**INSTRUCTIONS TO FOLLOW:**
Copy out the listing below without any changes, starting at the line that contains "is (1024, 768)." and continuing through the end of the listing, with both of those lines included.

**EXTRACTED ENTRIES:**
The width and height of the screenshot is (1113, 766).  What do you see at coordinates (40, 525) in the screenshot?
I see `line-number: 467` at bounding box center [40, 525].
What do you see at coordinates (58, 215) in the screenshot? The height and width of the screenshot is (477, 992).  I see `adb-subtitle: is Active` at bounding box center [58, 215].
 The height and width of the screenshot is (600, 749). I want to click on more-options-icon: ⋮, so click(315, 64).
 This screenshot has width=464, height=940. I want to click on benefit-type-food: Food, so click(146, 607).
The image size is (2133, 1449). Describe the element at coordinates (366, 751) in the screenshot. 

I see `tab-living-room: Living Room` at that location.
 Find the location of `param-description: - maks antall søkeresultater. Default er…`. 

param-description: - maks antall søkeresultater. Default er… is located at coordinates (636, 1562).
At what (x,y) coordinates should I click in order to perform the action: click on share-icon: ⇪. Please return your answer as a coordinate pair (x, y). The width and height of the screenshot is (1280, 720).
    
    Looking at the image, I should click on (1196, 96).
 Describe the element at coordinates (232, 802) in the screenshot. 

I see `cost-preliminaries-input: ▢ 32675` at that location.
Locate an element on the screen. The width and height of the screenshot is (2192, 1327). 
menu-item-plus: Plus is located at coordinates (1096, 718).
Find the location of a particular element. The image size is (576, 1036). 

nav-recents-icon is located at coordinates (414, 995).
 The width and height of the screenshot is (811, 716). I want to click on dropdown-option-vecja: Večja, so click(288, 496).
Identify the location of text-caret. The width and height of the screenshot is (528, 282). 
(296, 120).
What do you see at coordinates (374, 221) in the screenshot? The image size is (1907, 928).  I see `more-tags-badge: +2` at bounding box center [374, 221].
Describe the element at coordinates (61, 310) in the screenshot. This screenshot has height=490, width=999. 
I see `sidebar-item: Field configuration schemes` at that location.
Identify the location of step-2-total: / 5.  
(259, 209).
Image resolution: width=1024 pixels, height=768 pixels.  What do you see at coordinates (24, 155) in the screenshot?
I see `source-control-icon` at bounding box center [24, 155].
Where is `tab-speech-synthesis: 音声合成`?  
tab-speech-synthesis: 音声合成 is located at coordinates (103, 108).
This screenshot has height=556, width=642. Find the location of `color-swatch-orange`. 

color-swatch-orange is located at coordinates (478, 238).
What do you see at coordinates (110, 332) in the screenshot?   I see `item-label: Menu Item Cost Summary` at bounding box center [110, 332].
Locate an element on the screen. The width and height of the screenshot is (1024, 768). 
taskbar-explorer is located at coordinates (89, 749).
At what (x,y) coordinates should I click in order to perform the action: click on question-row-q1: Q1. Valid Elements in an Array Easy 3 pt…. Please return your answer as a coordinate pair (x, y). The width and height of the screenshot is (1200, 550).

**EXERCISE RESPONSE:**
Locate an element on the screen. The width and height of the screenshot is (1024, 768). 
taskbar-explorer is located at coordinates (89, 749).
At what (x,y) coordinates should I click in order to perform the action: click on question-row-q1: Q1. Valid Elements in an Array Easy 3 pt…. Please return your answer as a coordinate pair (x, y). The width and height of the screenshot is (1200, 550).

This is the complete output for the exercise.